PROBLEM: Across the listing below, count the lines containing "computer". Give nothing but the number.

PROVIDED ENTRIES:
= = = =

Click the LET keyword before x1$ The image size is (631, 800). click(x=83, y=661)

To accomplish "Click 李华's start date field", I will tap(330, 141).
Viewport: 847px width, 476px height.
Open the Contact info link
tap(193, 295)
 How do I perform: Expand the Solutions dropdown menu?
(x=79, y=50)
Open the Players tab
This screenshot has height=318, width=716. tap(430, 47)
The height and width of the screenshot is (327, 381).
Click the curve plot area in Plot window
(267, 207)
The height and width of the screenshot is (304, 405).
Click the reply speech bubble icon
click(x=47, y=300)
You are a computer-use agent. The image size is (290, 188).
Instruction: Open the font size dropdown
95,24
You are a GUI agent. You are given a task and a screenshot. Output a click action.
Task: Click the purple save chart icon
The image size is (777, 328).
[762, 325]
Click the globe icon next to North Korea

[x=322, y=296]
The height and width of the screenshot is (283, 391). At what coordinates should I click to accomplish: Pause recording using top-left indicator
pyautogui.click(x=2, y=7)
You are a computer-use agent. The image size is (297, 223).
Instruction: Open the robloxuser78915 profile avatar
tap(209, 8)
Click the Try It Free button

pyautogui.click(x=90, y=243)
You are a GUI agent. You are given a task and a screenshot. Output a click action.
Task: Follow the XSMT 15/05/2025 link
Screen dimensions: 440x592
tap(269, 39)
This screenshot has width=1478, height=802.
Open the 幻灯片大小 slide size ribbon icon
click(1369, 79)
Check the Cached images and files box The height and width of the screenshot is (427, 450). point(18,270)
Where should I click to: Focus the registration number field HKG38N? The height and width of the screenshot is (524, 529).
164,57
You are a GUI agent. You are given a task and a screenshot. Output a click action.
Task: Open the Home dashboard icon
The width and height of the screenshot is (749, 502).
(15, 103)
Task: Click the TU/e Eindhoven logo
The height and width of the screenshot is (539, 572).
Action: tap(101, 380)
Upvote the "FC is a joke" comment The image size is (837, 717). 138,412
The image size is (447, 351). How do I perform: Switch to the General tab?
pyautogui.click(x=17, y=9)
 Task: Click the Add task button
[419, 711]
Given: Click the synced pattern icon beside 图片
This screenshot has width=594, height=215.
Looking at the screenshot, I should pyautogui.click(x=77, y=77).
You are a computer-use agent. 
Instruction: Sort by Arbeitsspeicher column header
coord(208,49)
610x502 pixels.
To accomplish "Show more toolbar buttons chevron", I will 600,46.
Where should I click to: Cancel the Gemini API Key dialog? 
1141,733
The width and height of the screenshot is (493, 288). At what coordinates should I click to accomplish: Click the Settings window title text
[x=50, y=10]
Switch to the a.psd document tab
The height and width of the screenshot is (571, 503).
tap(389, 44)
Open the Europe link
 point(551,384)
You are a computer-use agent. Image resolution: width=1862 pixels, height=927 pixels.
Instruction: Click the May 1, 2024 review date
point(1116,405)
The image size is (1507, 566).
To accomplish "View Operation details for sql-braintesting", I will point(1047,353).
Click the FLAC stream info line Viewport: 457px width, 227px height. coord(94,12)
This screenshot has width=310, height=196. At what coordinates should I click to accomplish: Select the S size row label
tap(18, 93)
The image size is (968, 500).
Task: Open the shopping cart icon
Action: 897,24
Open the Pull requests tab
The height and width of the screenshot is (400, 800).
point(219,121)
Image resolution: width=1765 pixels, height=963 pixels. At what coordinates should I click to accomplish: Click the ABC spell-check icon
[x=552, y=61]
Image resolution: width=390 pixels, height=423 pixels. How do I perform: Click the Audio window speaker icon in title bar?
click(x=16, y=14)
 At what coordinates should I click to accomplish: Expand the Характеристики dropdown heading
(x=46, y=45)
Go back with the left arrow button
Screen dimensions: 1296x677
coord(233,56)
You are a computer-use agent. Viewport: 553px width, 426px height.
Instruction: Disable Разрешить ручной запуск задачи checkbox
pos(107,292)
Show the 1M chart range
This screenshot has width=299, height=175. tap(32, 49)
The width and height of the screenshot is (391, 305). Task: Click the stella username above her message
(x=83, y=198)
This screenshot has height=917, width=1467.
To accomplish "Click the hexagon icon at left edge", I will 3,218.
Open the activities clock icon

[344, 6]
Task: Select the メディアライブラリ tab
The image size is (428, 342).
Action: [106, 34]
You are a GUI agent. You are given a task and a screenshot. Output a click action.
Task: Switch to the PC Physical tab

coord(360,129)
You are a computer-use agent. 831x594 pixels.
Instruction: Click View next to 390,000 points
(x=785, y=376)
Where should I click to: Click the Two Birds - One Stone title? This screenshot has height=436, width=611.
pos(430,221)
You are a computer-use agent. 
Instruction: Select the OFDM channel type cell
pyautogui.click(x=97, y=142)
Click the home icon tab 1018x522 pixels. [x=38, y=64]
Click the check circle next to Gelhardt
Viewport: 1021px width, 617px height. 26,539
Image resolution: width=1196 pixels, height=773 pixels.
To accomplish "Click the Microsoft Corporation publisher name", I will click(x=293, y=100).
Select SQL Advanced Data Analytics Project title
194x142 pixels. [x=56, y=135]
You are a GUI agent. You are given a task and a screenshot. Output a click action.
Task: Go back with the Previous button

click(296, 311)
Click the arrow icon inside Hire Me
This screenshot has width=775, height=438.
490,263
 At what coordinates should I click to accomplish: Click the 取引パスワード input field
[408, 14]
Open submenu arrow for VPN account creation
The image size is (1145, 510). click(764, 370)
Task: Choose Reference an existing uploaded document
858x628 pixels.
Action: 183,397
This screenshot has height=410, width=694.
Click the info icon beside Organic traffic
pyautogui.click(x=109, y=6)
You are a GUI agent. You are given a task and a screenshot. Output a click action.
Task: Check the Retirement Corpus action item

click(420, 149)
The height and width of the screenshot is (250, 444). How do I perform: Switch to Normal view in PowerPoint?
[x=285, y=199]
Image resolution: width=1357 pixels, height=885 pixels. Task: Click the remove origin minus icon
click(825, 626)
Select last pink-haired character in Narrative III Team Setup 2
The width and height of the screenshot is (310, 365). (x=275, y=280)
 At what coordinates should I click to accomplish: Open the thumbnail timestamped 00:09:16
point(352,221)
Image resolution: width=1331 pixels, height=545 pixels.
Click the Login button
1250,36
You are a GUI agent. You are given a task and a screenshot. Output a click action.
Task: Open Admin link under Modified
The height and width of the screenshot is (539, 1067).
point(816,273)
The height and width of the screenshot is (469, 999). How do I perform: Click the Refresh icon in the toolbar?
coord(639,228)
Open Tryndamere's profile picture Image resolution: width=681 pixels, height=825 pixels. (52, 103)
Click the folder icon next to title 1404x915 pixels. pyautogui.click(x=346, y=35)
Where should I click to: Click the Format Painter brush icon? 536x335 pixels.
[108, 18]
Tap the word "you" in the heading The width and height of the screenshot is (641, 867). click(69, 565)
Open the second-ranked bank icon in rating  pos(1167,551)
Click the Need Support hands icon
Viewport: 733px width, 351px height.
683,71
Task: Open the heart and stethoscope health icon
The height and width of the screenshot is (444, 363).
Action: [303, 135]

= = = =

PROBLEM SOLUTION: 7